Tax Consultant at RSM Poland
On 1 January 2019, amended provisions of the CIT Act and PIT Act entered into force. When it comes to transfer pricing, the act includes a new chapter entirely dedicated to this topic. New provisions are aimed at adjusting Polish requirements concerning the documentation of related-party transactions to guidelines from the OECD. The implemented changes address, among others, the transaction thresholds, the scope of local and master file records, waiver of the obligation of transfer pricing documentation for domestic entities that do not generate tax losses, and furnishing a benchmarking study. In order to keep the lid on interpretation disputes, the transfer pricing chapter includes legal definitions of terms used in transfer pricing.
In 2019, taxpayers can choose the provisions according to which they will prepare tax documentation for the year 2018 that has just ended themselves. According to the amended provisions of the CIT Act and the PIT Act, taxpayers can apply provisions that are formally in force as of 1 January 2019 to group transactions concluded already in 2018. Preparing tax documentation according to the new regulations may make things easier for the taxpayer; yet, it may also generate new problems and obligations the taxpayer would not have to face, had they used the earlier regulations.

Data block:
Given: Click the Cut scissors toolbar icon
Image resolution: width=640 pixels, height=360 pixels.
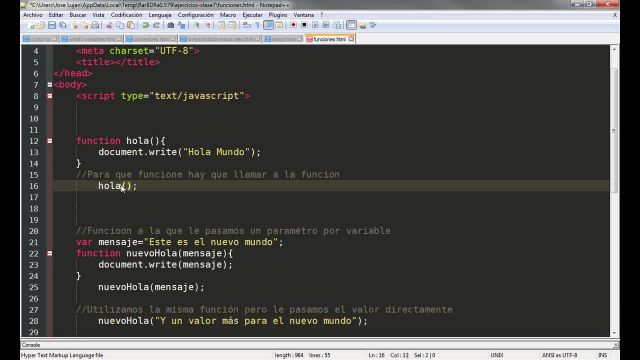Looking at the screenshot, I should click(109, 25).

What to work on: Reproduce the passage on Polish transfer pricing rules word for word, starting at "In 2019, taxpayers" and ending at "the earlier regulations.".

Response to this exercise:
In 2019, taxpayers can choose the provisions according to which they will prepare tax documentation for the year 2018 that has just ended themselves. According to the amended provisions of the CIT Act and the PIT Act, taxpayers can apply provisions that are formally in force as of 1 January 2019 to group transactions concluded already in 2018. Preparing tax documentation according to the new regulations may make things easier for the taxpayer; yet, it may also generate new problems and obligations the taxpayer would not have to face, had they used the earlier regulations.